While the Eagles had Donovan McNabb and Kevin Kolb, the Bengals and Bills presented better opportunities to play, and potentially earn the starting job. Buffalo had Trent Edwards and Ryan Fitzpatrick, although the Bengals are a curious mention considering the presence of Carson Palmer at the time.
“Being the third-team quarterback is nothing to smile about,” Vick told the magazine. “Cincinnati and Buffalo were better options.”
However, a meeting with Commissioner Roger Goodell and other representatives helped convince Vick that Philadelphia was the right situation.
“And I commend and thank them, because they put me in the right situation,” Vick said.
He credits the Eagles for not trying to change him, and allowing him to develop into an elite quarterback.
The story was written by Will Leitch, who also talked to Vick about the dogfighting ring that ultimately landed him in prison for 21 months.

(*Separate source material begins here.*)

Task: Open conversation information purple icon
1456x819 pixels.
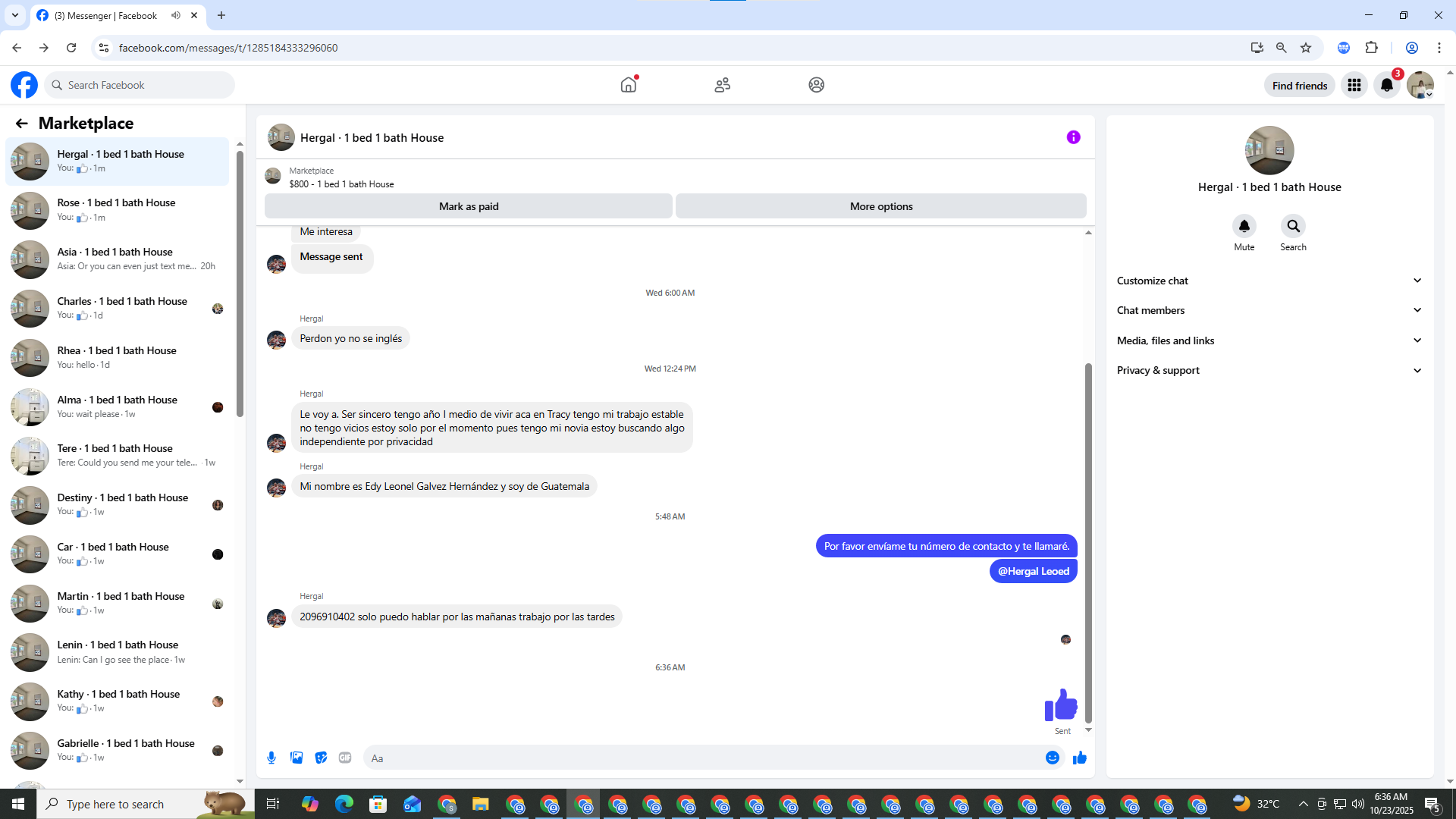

“(The media is) writing as if everyone feels that way and has the same opinions they do. But when I go out in public, it’s all positive, so that’s obviously not true ... You got the family dog and the white picket fence, and you just think that’s all there is,” said Vick. “Some of us had to grow up in poverty-stricken urban neighbourhoods, and we just had to adapt to our environment. I know that it’s wrong. But people act like it’s some crazy thing they never heard of. They don’t know.”
In an excerpt of the interview leaked to Deadspin, Leitch asked Vick if white people don’t understand that aspect of black culture.
“I think that’s accurate,” Vick responded. “I mean, I was just one of the ones who got exposed, and because of the position I was in, where I was in my life, it went mainstream. A lot of people got out of it after my situation, not because I went to prison but because it was sad for them to see me go through something that was so pointless, that could have been avoided.”